◆ TRY IT ◆
The answer should hold only the lines from the one that contains "Viewport: 590px width, 526px height." through the last line of the material, repeated exactly, without pictures.

○ ○ ○ ○

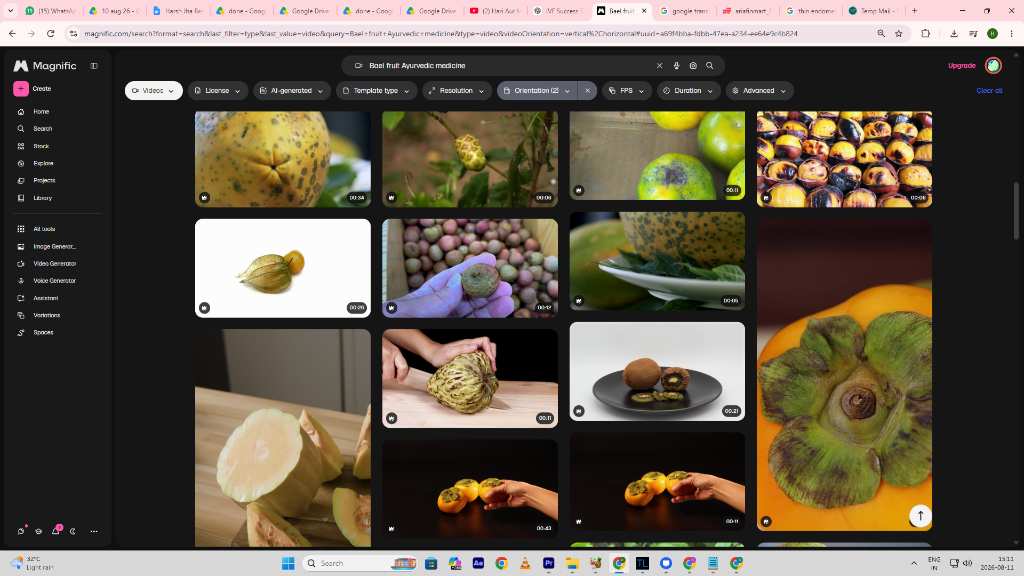1024x576 pixels.
Task: Toggle dark mode moon icon
Action: pos(73,531)
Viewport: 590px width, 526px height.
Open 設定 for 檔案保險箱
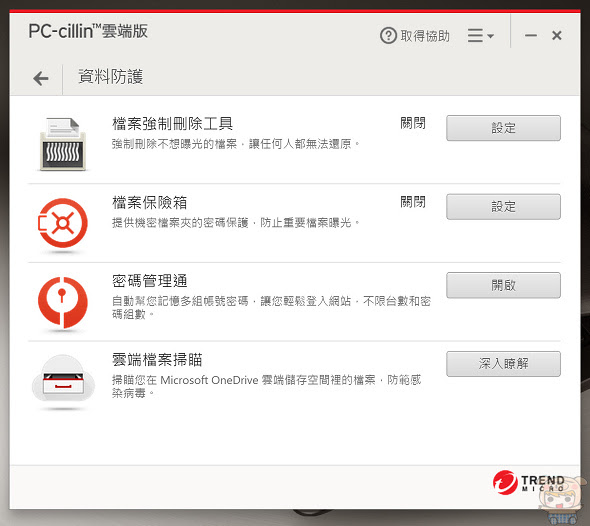tap(503, 207)
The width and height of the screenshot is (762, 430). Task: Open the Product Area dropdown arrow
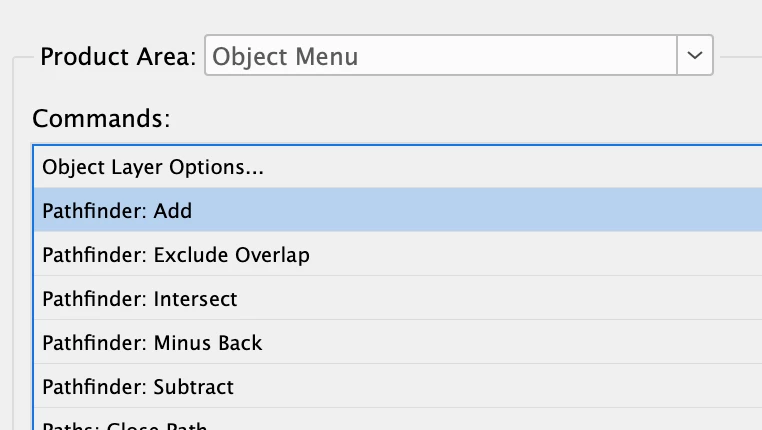[x=695, y=55]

○ ○ ○ ○

◆ WRITTEN SOLUTION ◆
Viewport: 590px width, 526px height.
Open 設定 for 檔案保險箱
tap(503, 207)
The width and height of the screenshot is (762, 430). Task: Open the Product Area dropdown arrow
[x=695, y=55]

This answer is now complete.